The Bridge Magazine "truth squad" rated the commercial FOUL. The magazine correctly stated that under Proposal 1, "marijuana use would be legalized only for adults 21 and older. The law, if passed, forbids sales of pot edibles designed to appeal to kids or resemble candy that does not contain pot. It requires all marijuana products to have child-resistant packaging...and the state is required to set rules on maximum levels of THC, the main psychoactive component in marijuana."

When pressed with the facts, two media outlets, WWMT TV in Kalamazoo and WPBN TV in Traverse City pulled the commercial from the air. These stations represented about 1/3 of HPM's media buy.

At the end of the day, our "Coalition to Regulate Marijuana Like Alcohol" (CRMLA) won with a decisive 56% of the statewide vote.

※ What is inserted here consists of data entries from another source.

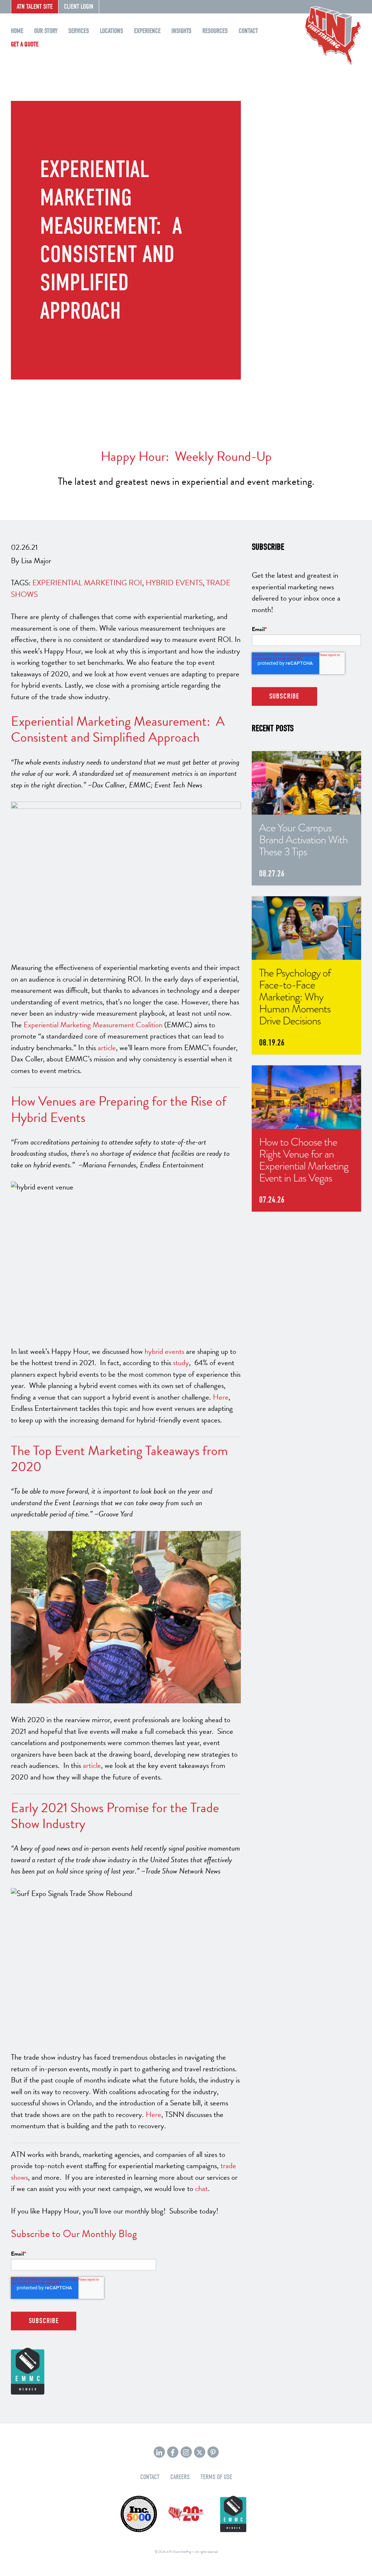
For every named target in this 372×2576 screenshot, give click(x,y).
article (107, 1047)
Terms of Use (216, 2477)
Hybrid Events (174, 583)
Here (221, 1397)
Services (78, 31)
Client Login (78, 7)
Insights (181, 31)
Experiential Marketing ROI (87, 583)
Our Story (45, 31)
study (181, 1362)
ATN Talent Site (35, 7)
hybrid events (164, 1351)
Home (17, 31)
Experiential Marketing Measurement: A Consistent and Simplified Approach (118, 729)
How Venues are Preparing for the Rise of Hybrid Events (118, 1109)
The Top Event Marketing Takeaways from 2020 (119, 1459)
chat (201, 2188)
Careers (180, 2477)
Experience (147, 31)
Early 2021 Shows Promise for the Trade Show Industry (115, 1816)
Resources (215, 31)
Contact (248, 31)
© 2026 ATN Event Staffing (173, 2551)
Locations (111, 31)
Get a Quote (25, 44)
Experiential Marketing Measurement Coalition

As for HPM, the only thing they could do was hold a a press conference the next day in Lansing. It was not a gracious concession speech. HPM leader Scott Greenlee and Project SAM founder Kevin Sabet proclaimed they were not going away. They threatened legal action and declared their main goal now, was to persuade local communities to ban cannabis businesses.

HPM Leader Scott Greenlee
Under Proposal 1, local communities do have the right to prohibit marijuana businesses. However, there is nothing they can do to stop adult possession or use, no matter where one lives or travels. Any adult has the right to grow up to 12 marijuana plants for their own personal use, no matter where they live.

Marijuana prohibition has come to an end in Michigan. That is settled law. Only a major court ruling or a 3/4 super majority of the Legislature can change that reality. The proverbial horse is out of the barn and it will not be rounded up.